═══ Records for the task

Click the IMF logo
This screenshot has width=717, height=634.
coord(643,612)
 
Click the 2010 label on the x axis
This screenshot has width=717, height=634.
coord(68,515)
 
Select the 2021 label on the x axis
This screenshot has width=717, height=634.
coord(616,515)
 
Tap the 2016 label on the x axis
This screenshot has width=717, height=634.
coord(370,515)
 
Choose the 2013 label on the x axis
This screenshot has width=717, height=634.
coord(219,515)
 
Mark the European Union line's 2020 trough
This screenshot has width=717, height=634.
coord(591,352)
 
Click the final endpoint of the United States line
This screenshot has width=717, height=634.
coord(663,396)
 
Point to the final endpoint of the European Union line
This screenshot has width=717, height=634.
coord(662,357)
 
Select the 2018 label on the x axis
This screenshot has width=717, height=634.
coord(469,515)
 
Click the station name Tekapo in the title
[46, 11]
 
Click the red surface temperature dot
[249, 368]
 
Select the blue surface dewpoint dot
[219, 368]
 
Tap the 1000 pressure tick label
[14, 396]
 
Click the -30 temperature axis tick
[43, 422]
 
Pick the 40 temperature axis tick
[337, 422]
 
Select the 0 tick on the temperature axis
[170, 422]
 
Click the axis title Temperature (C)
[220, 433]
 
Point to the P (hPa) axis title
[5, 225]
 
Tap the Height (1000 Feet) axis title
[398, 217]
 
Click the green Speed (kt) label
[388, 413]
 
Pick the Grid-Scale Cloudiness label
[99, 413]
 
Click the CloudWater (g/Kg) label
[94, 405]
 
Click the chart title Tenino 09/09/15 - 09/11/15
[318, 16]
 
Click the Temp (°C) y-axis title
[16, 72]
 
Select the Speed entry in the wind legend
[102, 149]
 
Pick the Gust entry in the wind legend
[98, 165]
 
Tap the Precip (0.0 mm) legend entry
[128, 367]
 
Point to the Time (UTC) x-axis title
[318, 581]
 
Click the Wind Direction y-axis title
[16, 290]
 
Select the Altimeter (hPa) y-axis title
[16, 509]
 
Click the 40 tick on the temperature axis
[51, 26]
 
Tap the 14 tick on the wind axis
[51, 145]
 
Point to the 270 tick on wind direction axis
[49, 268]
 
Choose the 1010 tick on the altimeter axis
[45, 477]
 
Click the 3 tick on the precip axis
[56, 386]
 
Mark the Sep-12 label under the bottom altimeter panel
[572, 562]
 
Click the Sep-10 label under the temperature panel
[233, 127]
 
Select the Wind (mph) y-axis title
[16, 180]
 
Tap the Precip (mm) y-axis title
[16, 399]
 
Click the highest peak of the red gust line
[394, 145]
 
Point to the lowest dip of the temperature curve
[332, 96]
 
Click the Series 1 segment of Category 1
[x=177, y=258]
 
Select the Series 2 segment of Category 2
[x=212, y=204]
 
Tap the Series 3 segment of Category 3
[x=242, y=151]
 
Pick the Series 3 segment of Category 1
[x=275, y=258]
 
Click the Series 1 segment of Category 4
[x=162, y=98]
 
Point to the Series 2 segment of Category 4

══════

**Job**
Rewrite the lines above, putting "key" in place of every "legend" and changing nothing else.

**Output below**
Click the IMF logo
This screenshot has width=717, height=634.
coord(643,612)
 
Click the 2010 label on the x axis
This screenshot has width=717, height=634.
coord(68,515)
 
Select the 2021 label on the x axis
This screenshot has width=717, height=634.
coord(616,515)
 
Tap the 2016 label on the x axis
This screenshot has width=717, height=634.
coord(370,515)
 
Choose the 2013 label on the x axis
This screenshot has width=717, height=634.
coord(219,515)
 
Mark the European Union line's 2020 trough
This screenshot has width=717, height=634.
coord(591,352)
 
Click the final endpoint of the United States line
This screenshot has width=717, height=634.
coord(663,396)
 
Point to the final endpoint of the European Union line
This screenshot has width=717, height=634.
coord(662,357)
 
Select the 2018 label on the x axis
This screenshot has width=717, height=634.
coord(469,515)
 
Click the station name Tekapo in the title
[46, 11]
 
Click the red surface temperature dot
[249, 368]
 
Select the blue surface dewpoint dot
[219, 368]
 
Tap the 1000 pressure tick label
[14, 396]
 
Click the -30 temperature axis tick
[43, 422]
 
Pick the 40 temperature axis tick
[337, 422]
 
Select the 0 tick on the temperature axis
[170, 422]
 
Click the axis title Temperature (C)
[220, 433]
 
Point to the P (hPa) axis title
[5, 225]
 
Tap the Height (1000 Feet) axis title
[398, 217]
 
Click the green Speed (kt) label
[388, 413]
 
Pick the Grid-Scale Cloudiness label
[99, 413]
 
Click the CloudWater (g/Kg) label
[94, 405]
 
Click the chart title Tenino 09/09/15 - 09/11/15
[318, 16]
 
Click the Temp (°C) y-axis title
[16, 72]
 
Select the Speed entry in the wind key
[102, 149]
 
Pick the Gust entry in the wind key
[98, 165]
 
Tap the Precip (0.0 mm) key entry
[128, 367]
 
Point to the Time (UTC) x-axis title
[318, 581]
 
Click the Wind Direction y-axis title
[16, 290]
 
Select the Altimeter (hPa) y-axis title
[16, 509]
 
Click the 40 tick on the temperature axis
[51, 26]
 
Tap the 14 tick on the wind axis
[51, 145]
 
Point to the 270 tick on wind direction axis
[49, 268]
 
Choose the 1010 tick on the altimeter axis
[45, 477]
 
Click the 3 tick on the precip axis
[56, 386]
 
Mark the Sep-12 label under the bottom altimeter panel
[572, 562]
 
Click the Sep-10 label under the temperature panel
[233, 127]
 
Select the Wind (mph) y-axis title
[16, 180]
 
Tap the Precip (mm) y-axis title
[16, 399]
 
Click the highest peak of the red gust line
[394, 145]
 
Point to the lowest dip of the temperature curve
[332, 96]
 
Click the Series 1 segment of Category 1
[x=177, y=258]
 
Select the Series 2 segment of Category 2
[x=212, y=204]
 
Tap the Series 3 segment of Category 3
[x=242, y=151]
 
Pick the Series 3 segment of Category 1
[x=275, y=258]
 
Click the Series 1 segment of Category 4
[x=162, y=98]
 
Point to the Series 2 segment of Category 4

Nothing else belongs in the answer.